Agnès Varda: UNE CABANE DE CINEMA : La serre du Bonheur

14 April - 9 June 2018 Bourg-Tibourg - Paris
Galerie Nathalie Obadia is delighted to present A CINEMA SHACK : The greenhouse of Happiness, Agnès Varda's third solo exhibition at the gallery. The artist has built a greenhouse with partitions and glass walls made of the (real) 35mm film reels from a print of LE BONHEUR (Happiness), the movie she made in 1964. Inside, (fake) sunflowers are cultivated. The Greenhouse of Happiness is her most recent shack after the one showcased at the Fondation Cartier pour l'Art Contemporain (Paris, 2006), the Lyon Biennale (2009) and the LACMA (Los Angeles, 2013), all made of composite prints of various films.


My nostalgia for 35mm cinema turned into a recycling whim...
I build shacks with the waste reels of my movies. Tossed aside because no longer screened, they become shacks.

Before, film prints would arrive in projection booths in the form of 5 to 8 rounded metal boxes looking like 4cm-thick cakes. In
each box, there would be a metal coil rolling up a 5 to 600-meter film reel: it was the motion picture movie with the soundtrack
on the side. The booth projector had two lamps: one would cast the image and the other the sound.
Now, movies are carried on digital files, both image and sound, weighing approximately 200gr when non-dematerialized. So
loads of coils and film reels were discarded...

For my movies, as well as Jacques Demy's, we found ourselves with loads of prints that movie theaters no longer wanted.
I like collecting waste and recycling it.

It is the third shack I build.
I imagine a specific shape for each of my movies.
The movie Le Bonheur (Happiness) was the story of a happy couple, embodied by Jean-Claude Drouot, his wife and kids.
They liked picnics. I shot it in Ile-de-France thinking about impressionist painters, with Mozart music for the soundtrack.
The credits were shot next to a field of sunflowers, the flowers of summer and happiness.

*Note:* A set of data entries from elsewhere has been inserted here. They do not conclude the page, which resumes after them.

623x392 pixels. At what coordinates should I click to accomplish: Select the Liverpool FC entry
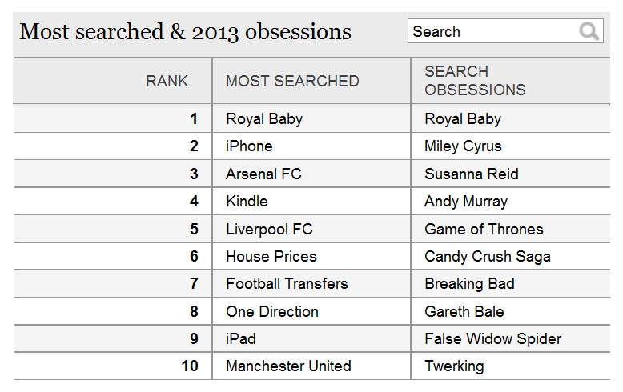tap(269, 230)
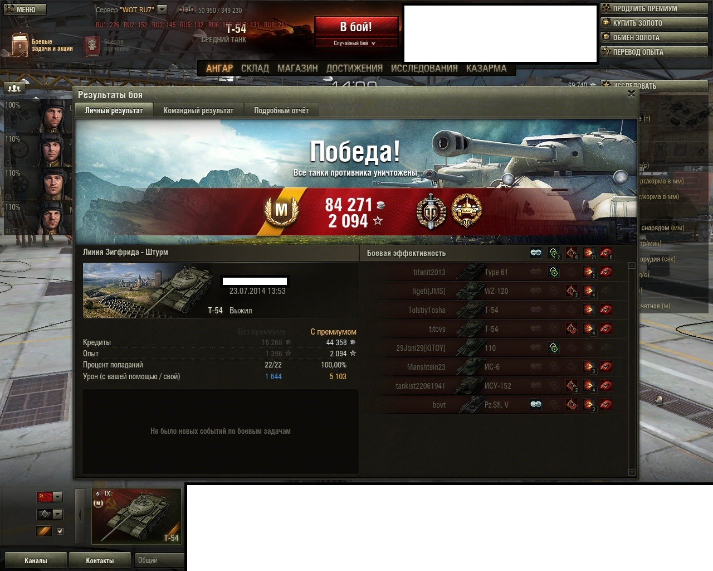713x571 pixels.
Task: Go to ИССЛЕДОВАНИЯ in the top menu
Action: (x=424, y=69)
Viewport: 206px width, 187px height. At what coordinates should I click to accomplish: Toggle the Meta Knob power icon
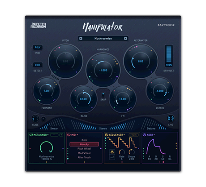click(x=31, y=135)
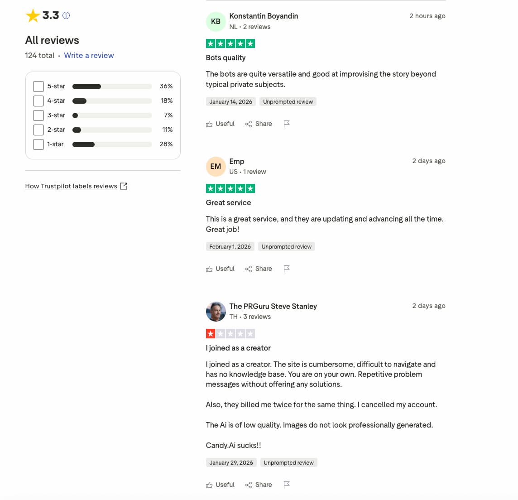Share Steve Stanley's review
Screen dimensions: 518x500
tap(259, 485)
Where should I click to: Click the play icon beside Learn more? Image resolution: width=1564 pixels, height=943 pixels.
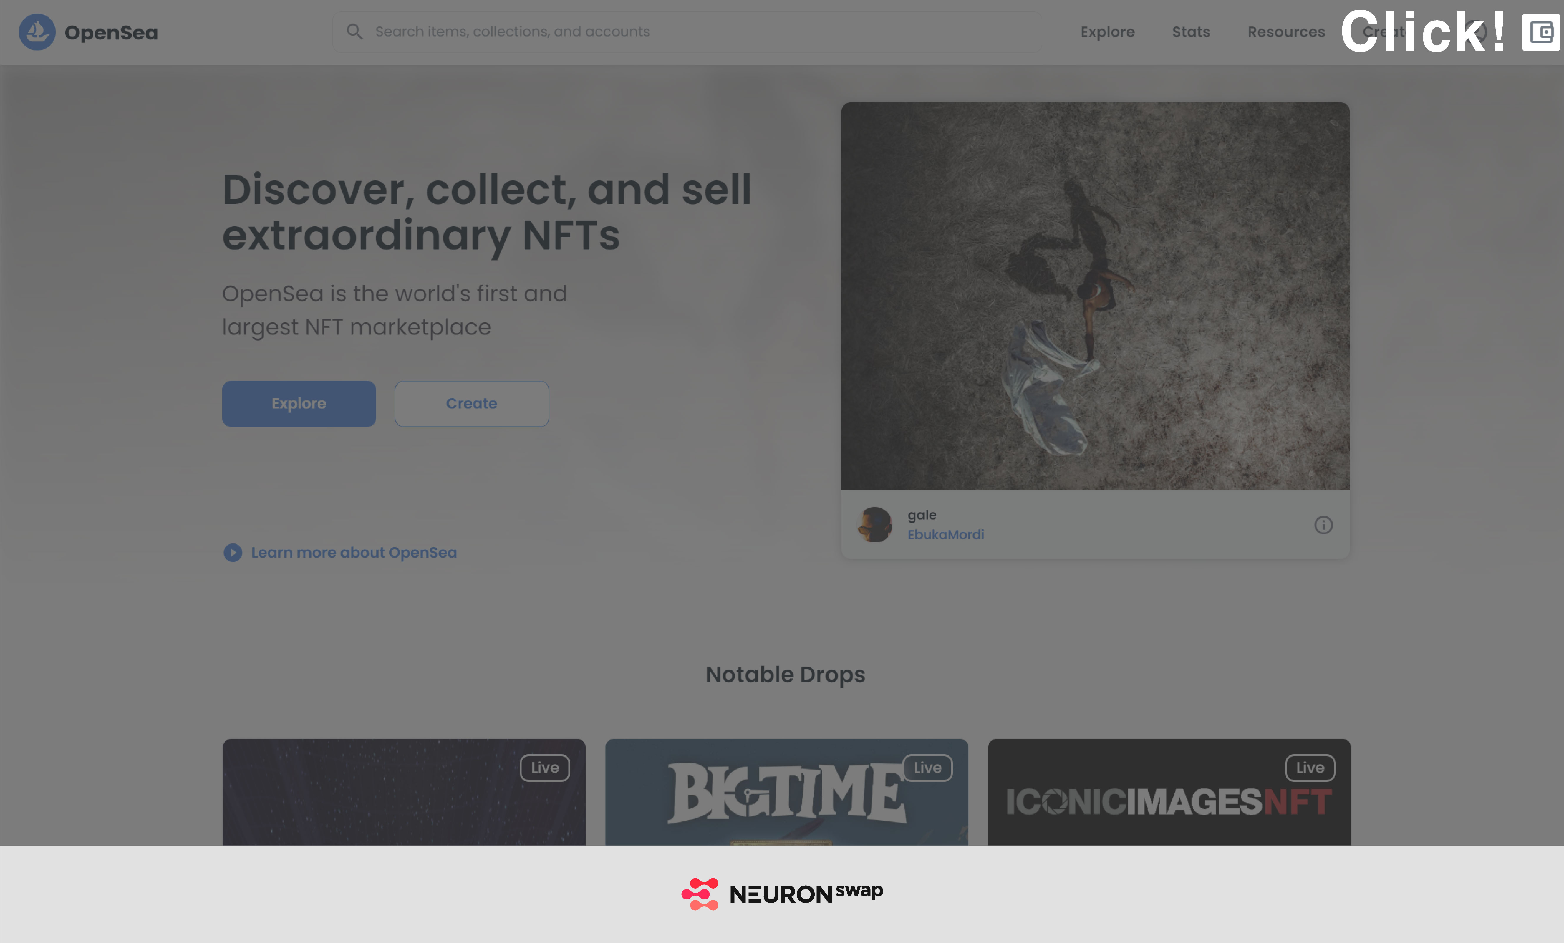[232, 553]
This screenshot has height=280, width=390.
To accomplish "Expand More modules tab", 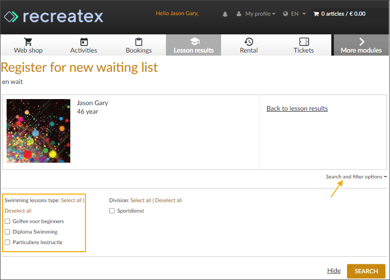I will pos(361,45).
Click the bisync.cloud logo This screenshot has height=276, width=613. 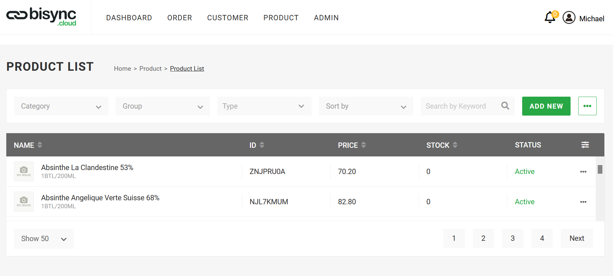point(40,17)
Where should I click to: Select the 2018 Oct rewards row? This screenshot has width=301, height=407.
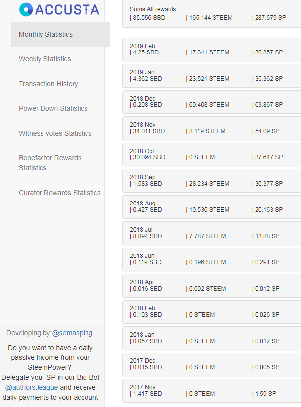pos(212,154)

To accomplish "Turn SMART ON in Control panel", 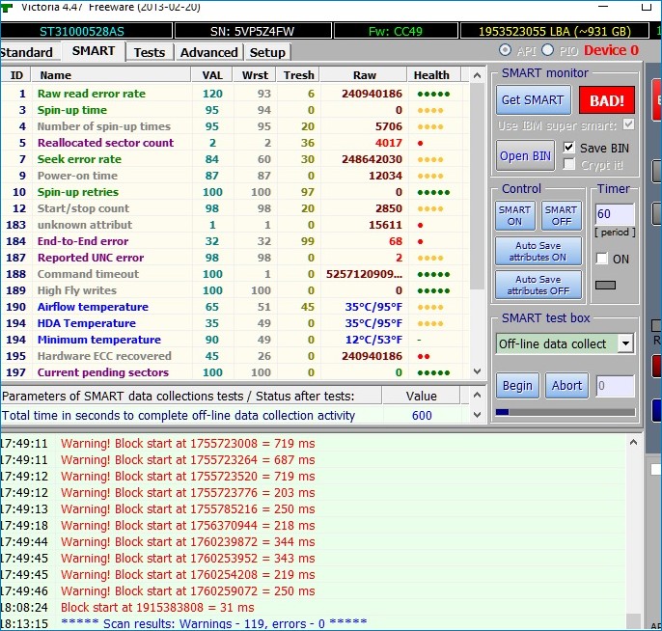I will 514,215.
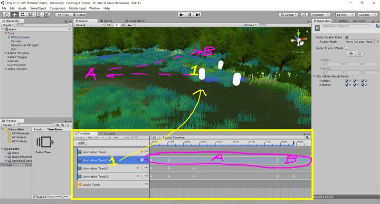Viewport: 380px width, 204px height.
Task: Open the Layout dropdown
Action: (x=366, y=15)
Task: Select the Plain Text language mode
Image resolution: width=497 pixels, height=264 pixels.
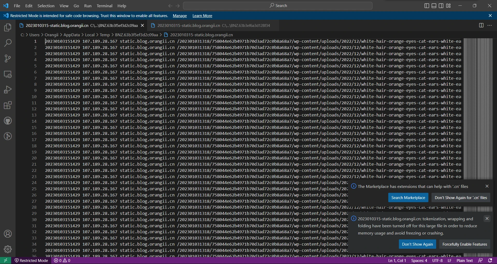Action: (464, 260)
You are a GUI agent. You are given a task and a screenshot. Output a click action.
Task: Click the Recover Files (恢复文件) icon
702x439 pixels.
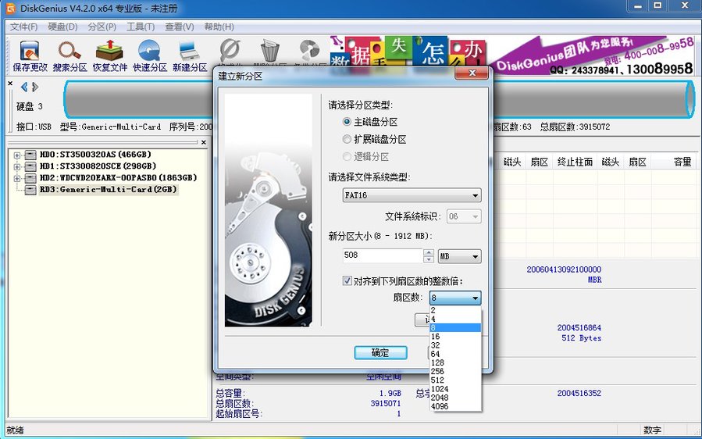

This greenhouse, with its distinctive double-windows, is made of an entire print of the film, 2200 meters, allowing to cover the
walls, doors and the roof.
Visitors will be able to enter in the shack and look closer at the transparent images of the movie. 24 images of the sweet Claire
Drouot make up one second of the movie and will cover a surface of 45cm. They will be surrounded by the whole duration of
the movie and images of a lost time.

As for the reel metal boxes, they have become obsolete.

I like these boxes. I remember when we used to go to the mixing, we had to carry tons of them around (a hundred at least). When we threw them into the trunk, it was like a drum concert: boxes for images, boxes for live dialogues, boxes for music, for
noise etc.
Is it still nostalgia or recycling?
A royal arch welcomes us into the gallery. It is made of these now empty boxes.

We enter in the realm of movies' second life.